DD and DS3 (both Y5) walk 0.5 miles each way unaccompanied by an adult. It will be further once I am confident they can safely cross roads unsupervised. We are working towards this happening by their tenth birthday.

fanoftheinvisibleman Thu 03-Oct-13 13:09:58

Now, I do walk with him at present as he is only 7 but my ds has walked that distance in ALL weathers simce nursery. I don't drive so no exceptions, even if its bucketing it down. But, he is still walked when dh is home.

When in year 7 ( before year 7!) he will be walking alone.

LifeHuh Thu 03-Oct-13 13:10:36

Definitely they should walk! If only my DS (13) could have a walk like that instead of being cooped up on the school bus.
I am with the poster who said it would be kind to take them in if they are accompanied by any large cardboard models though - is "making a motte and bailey castle" a nationwide rite of passage? smile

ThreeBeeOneGee Thu 03-Oct-13 13:13:21

I did pick DS1 up from school on the day he brought home the full-size coffee table he'd made in Tech Club.

hettienne Thu 03-Oct-13 13:16:12

Half a mile is what - a 10 minute walk? Maybe 15 if the dawdle?

Getting in a car is more dangerous!

SatinSandals Thu 03-Oct-13 13:33:51

Dad is right, of course they should walk.

motherinferior Thu 03-Oct-13 13:36:02

I reckon that counts as picking up the table, with DS1 as the accompaniment grin

DD2 now gets highly offended if I even suggest accompanying her to school. I get a walk home with her twice a week, as a reward for good behaviour. (I am one of those people who rather loves the school gate.)

titchy Thu 03-Oct-13 13:39:32

' it's hard to be sure what's the best thing for the children '

Errr really? No, it's not hard. Even if you don't have children.
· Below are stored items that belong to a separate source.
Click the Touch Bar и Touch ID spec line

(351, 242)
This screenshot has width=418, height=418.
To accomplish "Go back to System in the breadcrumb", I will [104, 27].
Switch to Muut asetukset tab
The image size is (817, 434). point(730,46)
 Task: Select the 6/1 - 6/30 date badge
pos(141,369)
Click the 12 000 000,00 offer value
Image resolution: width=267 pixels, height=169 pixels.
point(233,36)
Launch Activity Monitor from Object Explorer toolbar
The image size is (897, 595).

It is NOT difficult to see that a 15 minute stroll to school is perfectly normal, and to think otherwise is completely and utterly barking. I assume their mum has some, err, issues?

bigTillyMint Thu 03-Oct-13 13:43:39

Half a mile? It's a 10min walk, probably with friends. A no brainer for me.
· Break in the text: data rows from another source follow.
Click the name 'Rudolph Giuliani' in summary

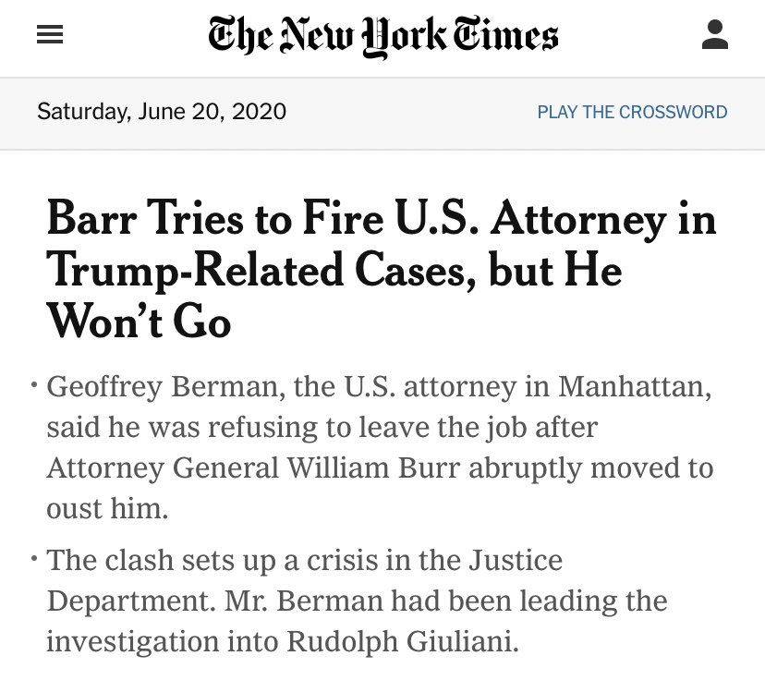[x=402, y=641]
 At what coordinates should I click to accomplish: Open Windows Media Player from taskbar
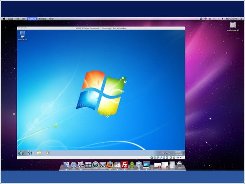click(47, 153)
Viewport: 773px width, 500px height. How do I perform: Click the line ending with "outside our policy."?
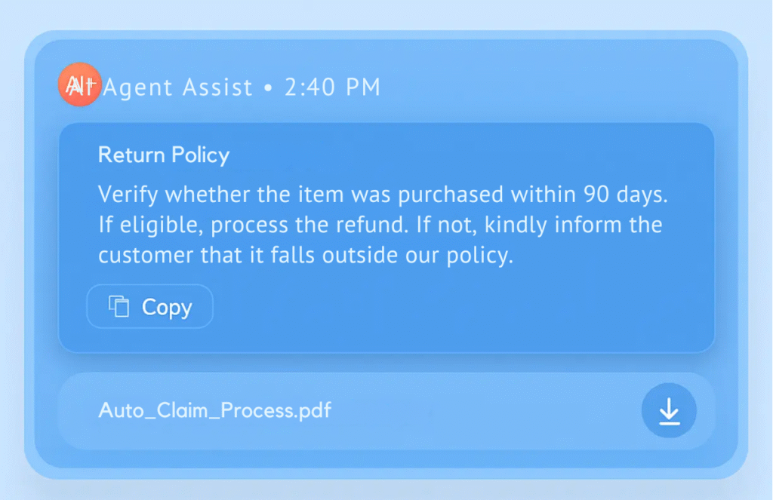click(x=306, y=255)
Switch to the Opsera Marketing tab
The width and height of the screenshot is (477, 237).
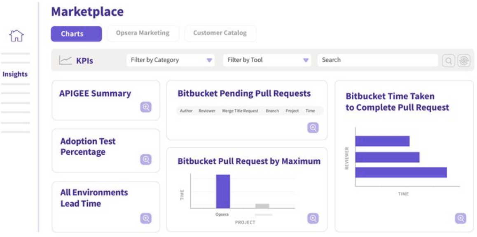coord(143,33)
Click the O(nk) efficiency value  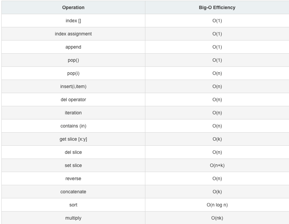[217, 218]
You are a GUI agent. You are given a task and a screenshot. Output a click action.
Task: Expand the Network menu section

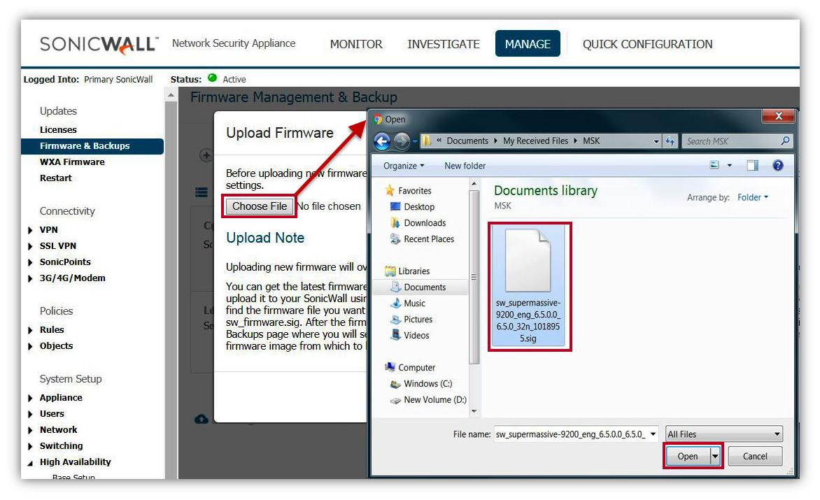pos(58,430)
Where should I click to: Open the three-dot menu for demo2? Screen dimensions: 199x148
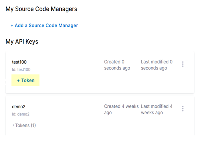click(183, 109)
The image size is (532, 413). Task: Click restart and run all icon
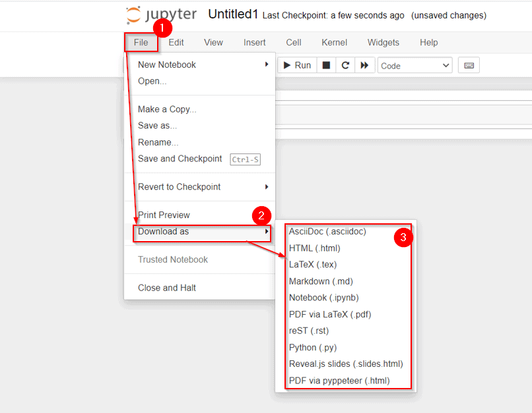point(364,65)
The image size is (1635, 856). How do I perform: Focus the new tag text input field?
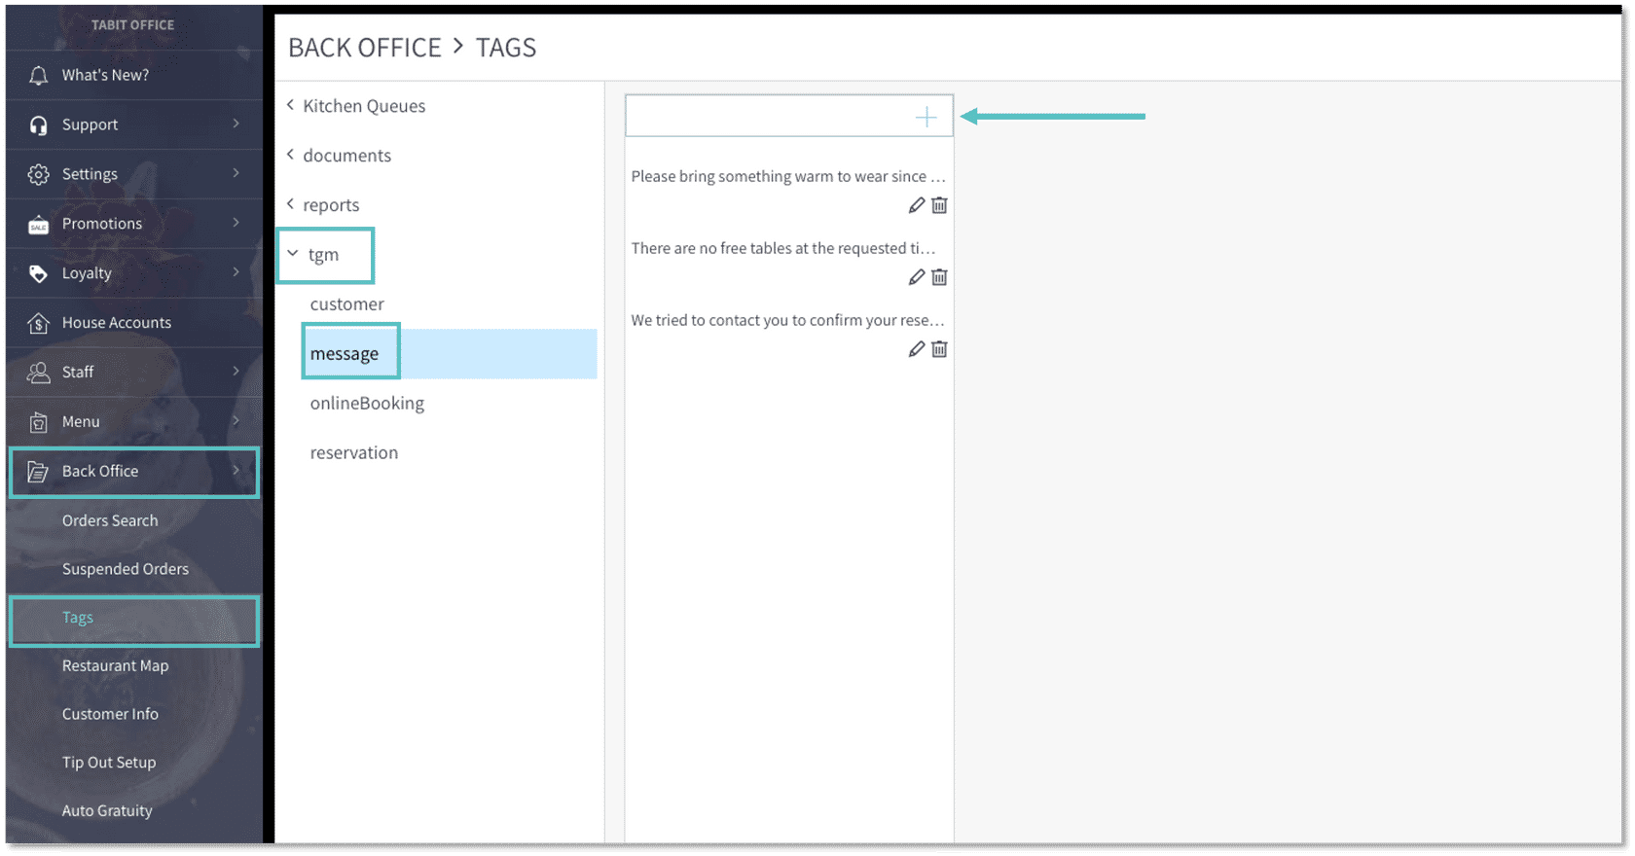tap(769, 117)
ChinaCupsandSaucers Thu 03-Oct-13 13:49:44

OP I'm going to hazard a guess that you are stepmum?

If so, I congratulate you on wording your post - common sense prevailed in the replies wink

NoComet Thu 03-Oct-13 13:50:12

Ny DDs jump of the bus a stop early and do that on purpose to go to the shop quite often.

Only on wet nights in the depth of winter do I ask them not too as its a single track lane with dark hedges.

But if they had to do it in all weathers they would just have bright colored macs to stick on once out of sight of their mates.

bambicat Thu 03-Oct-13 14:07:26

Thankyou ChinaCupandSaucers smile And everyone, for your honest, reassuring and helpful replies. It shouldn't even be an issue, but has caused so much upset. Mumsnet, you are ace x x

Lottie4 Thu 03-Oct-13 14:38:20

We're really lucky to live close to the school, but many of my daughter's friends have over a mile to walk and have been doing so since the start of Year 7 on their own. Often end up at our house enroute but I have all parents tel nos. if there is a problem. I'm surprised your boys aren't protesting at having parents drop them off, many wouldn't want their parents anywhere near the school. The only thing I would say is to make sure they both have a mobile. That way they can get in touch if they have any worries. They will probably enjoy meeting up somewhere with friends and walking with them.

Starbuck100 Thu 03-Oct-13 15:10:20

Out of curiosity, do most parents let an 11 year walk to school alone (versus walking to school with a parent)? I just moved here and have a child to start secondary next fall. Perhaps its just where I'm from and what I'm used to, but I can't imagine letting him go alone. I asked him what he thought, and he had no desire to go it alone either. Granted we just moved so he's still settling in, but still. Am I going to be the lone parent playing the over-protective role next year?